The extraterrestrial has moved from the gardener to the blogger. If the gardener baffled, the blogger bewilders. Once again the Human Ambassador is summoned.
ET: Why is the blogger frustrated and unhappy?
HA: She feels pressure to remove some favorite things from her writing.
ET: What things?
HA: Words. Rich and lovely words. Words full of texture and life which she has been collecting since childhood. You see, she has been advised that her writing is inaccessible.
ET: Inaccessible? Explain, please.
HA: Not everybody will enjoy or understand her if she uses the words she yearns to. She finds herself therefore practicing a form of literary self-mutilation which is intensely painful.
ET: But this is illogical. What if the intelligence levels vary in the human? They do, don’t they?
HA: Rumor has it. But no blogger wishes to post into a vacuum.
ET: Ah yes, the black hole. I’m familiar with it, you know. But tell me, if a reader encounters a word with which he is not familiar, are there not ways to define it?
HA: Of course. In a matter of seconds, actually, the word can be defined and pronounced. In all of our languages.
ET: Why you have so many languages and a metric system are still beyond my understanding, but I digress. So let me get this straight.

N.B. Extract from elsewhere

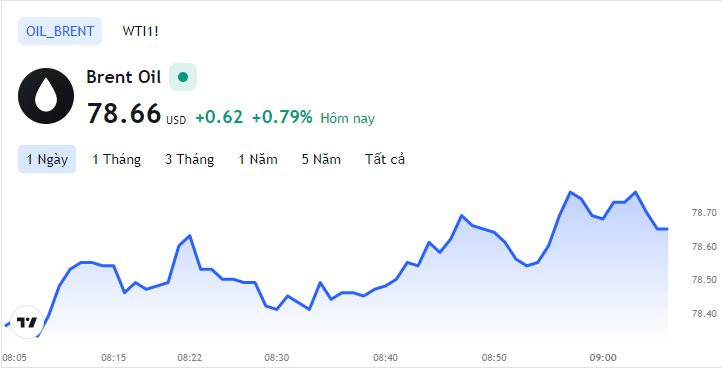Click the Brent Oil droplet logo

point(46,96)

The writer, in order to attain a wider readership, feels it necessary to strip the work of linguistic power and beauty by reducing it to a more facile and spineless version of its former self?
ET: And do you not see the parallels in this type of thinking with the decline of the Mediocrian people in the neighboring galaxy?
HA: Excuse me?
ET: Oh, never mind. A sudden surge of melancholy has me in its grip.
HA: You mean you feel bad?
ET: Look it up, will you?
It’s obvious where I fall in the discussions swirling about the blogosphere lately on using “big” words in our writing. I first read of it on Carrie Rubin’s blog. She’d been urged to remove the dastardly “fugue” from a novel she’s writing as it slows the reader down too much, evidently, to be confronted with an unconventional word. Sigh.
There’s plenty of room for all of us and our writing styles on the blogosphere. From poetry to pâte à choux, blogs vary as widely as we do ourselves. Some of us are just looking to have a good time posting our daily doings in a casual and loose format. Groovy.
But some of us are in danger of hiding our light under a bushel.
There’s a term in real estate development: highest and best use. The writer who deliberately guts his work in hopes of attracting more readers is like the developer who builds a faceless storage unit on a prime piece of waterfront acreage. The highest and best use potential is forever vanished.
Worse, if our writing becomes flat and tame, we will lose the lovely “self-annihilation” which author Ian McEwan described as the sensation of sinking into words and leaving oneself behind, wallowing blissfully in it all.
I’d miss that terribly, wouldn’t you?
My writing hero, Mr. P.G. Wodehouse, presumed his reader was equal to his own mental agility. I can picture his arched brow and icy gaze at the very idea of making Blandings blander. What ho! Rubbish.
Were old Plum to have tried, unfathomably, to make his writing more universal, we would be left with this atrocity:
Like most American rich guys, he married a lot, going from one girl to another like a mountain goat jumping from rock to rock.
Compare that to this sublime version which cannot be read without the highest admiration for the magic seeping from his pen:
Like so many substantial citizens of America, he had married young and kept on marrying, springing from blonde to blonde like the chamois of the Alps leaping from crag to crag.
Mountain goat? Accessible and painfully mediocre. Chamois? Deliciously and perfectly inaccessible.